Dann kamen die Getränke und die Cocktails waren der Hammer. Die wären auch im Luxushotel hoch gelobt worden. Super schön dekoriert mit einem Stück Ananas und Johannisbeeren. Klasse gemixt waren sie auch. Nie im Leben hätte ich das in dieser Bar erwartet. Er hatte angenehm wenig Alkohol und nach dem ersten Cocktail dachten wir einen zweiten an. Ich ging nach innen an die Bar, fragte, wann sie schließen wollen und ob noch ein zweiter Cocktail möglich wäre und erwähnte, dass die Cocktails der Hammer wären. Der junge Mann meinte, dass wir natürlich noch einen bekommen könnten und erzählte, dass er in Berlin einen dreiwöchigen Cocktailkurs belegt hätte und ihm Cocktails Spaß machen. Den dritten Cocktail tranken wir dann drinnen, in Gesellschaft des Angestellten, zwei Stammgästen und des Chefs. Der Chef meinte, dass wir ihm einen Schrecken eingejagt hätten, weil er uns zuerst für eine Kontrolle hielt. Es gab noch einen vierten, fünften und sechsten Cocktail in schöner Atmosphäre und mit viel Lachen. Als wir um die Rechnung baten, standen nur 3 Cocktails drauf. Die anderen gingen "aufs Haus", wurde uns auf Nachfrage beschieden. Wir beglichen die Rechnung mit Trinkgeld, aber so, dass wir trotzdem "aufs Haus" getrunken haben. Der Abschied war herzlich. Chris und ich gingen zu Fuß ins Hotel.

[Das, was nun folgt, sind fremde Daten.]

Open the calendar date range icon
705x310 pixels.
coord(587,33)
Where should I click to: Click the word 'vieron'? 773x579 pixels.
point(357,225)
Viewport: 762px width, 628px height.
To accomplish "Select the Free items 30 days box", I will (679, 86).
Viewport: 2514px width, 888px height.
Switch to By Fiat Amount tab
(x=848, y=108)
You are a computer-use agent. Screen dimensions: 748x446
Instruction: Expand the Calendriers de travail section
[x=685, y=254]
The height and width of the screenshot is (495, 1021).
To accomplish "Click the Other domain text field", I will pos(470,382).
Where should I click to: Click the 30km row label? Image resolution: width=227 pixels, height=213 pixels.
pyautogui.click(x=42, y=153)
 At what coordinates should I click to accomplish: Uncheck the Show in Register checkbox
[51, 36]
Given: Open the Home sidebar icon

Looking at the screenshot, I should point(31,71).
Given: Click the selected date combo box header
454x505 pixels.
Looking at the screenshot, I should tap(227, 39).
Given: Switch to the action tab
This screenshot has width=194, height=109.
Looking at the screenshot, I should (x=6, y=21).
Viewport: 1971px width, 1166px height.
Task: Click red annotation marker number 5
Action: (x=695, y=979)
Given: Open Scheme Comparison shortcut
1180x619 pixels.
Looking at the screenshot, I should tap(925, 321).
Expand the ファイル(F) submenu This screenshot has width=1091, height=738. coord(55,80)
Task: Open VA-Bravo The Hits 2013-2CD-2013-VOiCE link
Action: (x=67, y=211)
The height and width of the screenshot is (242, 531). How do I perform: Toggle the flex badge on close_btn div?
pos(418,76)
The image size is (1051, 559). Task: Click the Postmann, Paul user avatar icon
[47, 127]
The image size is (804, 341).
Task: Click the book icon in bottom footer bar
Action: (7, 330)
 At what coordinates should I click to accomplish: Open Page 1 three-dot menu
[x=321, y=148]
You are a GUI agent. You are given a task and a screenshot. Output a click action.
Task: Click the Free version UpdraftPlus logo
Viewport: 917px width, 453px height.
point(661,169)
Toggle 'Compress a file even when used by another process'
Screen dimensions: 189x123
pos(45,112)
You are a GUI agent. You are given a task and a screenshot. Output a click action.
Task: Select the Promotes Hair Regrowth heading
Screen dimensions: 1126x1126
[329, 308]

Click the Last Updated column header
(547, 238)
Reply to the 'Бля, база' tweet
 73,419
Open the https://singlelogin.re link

Heute war große Party in Vigy. Es war der Abend vor dem Nationalfeiertag und in den wurde heute Abend gebührend auf dem Dorffest reingefeiert. Morgen kommen dann die Paraden in den großen Städten. Es ist unser zweiter Nationalfeiertag in Frankreich. Diesmal war die Party wesentlich größer als letztes Jahr, weil die Coronaregeln weggefallen sind. Sie fand von uns quasi "ums Eck" statt und wir sind natürlich hingegangen. Es war rappelvoll und sehr lebendig. Gelegentlich wurde ein Kind gesucht, ausgerufen vom DJ, wurde aber schnell wieder gefunden. Der DJ legte gute Musik auf. Wir aßen Fritten und Crepes mit Nutella und fühlten uns einfach nur wohl.
Morgen habe ich meinen letzten Arbeitstag und danach zwei Monate frei. Chris und ich wollten eigentlich erst Anfang August unsere Freundin Ann in Flensburg besuchen, aber da steht ein neues Projekt von Chris Arbeit an, weswegen wir Flensburg vorverlegt haben. Freitag fahren wir bis Andernach und übernachten in der Wohnung von meinem Exmann, am Samstag fahren wir weiter nach Flensburg. Dort bleiben wir eine Woche, machen auf der Rückfahrt wieder eine Zwischenübernachtung in Andernach und kommen Sonntag darauf wieder nach Hause. Wir nehmen Kalle mit, weil wir jeden Tag mit ihm schwimmen gehen können, wenn der Wetterbericht denn tatsächlich stimmt. Lotta und Tano bleiben zuhause und werden von Sandrine und ihren Kids betreut, ebenso wie die Miezen. Für Kalle wird es sicher schön, als Einzelhund mit uns Urlaub zu machen, zumal sich Ann schon sehr auf ihn freut. Als die Beiden sich letztes Jahr im Dezember bei der Begleitung von Christine kennen gelernt haben, fanden sie sich gegenseitig klasse.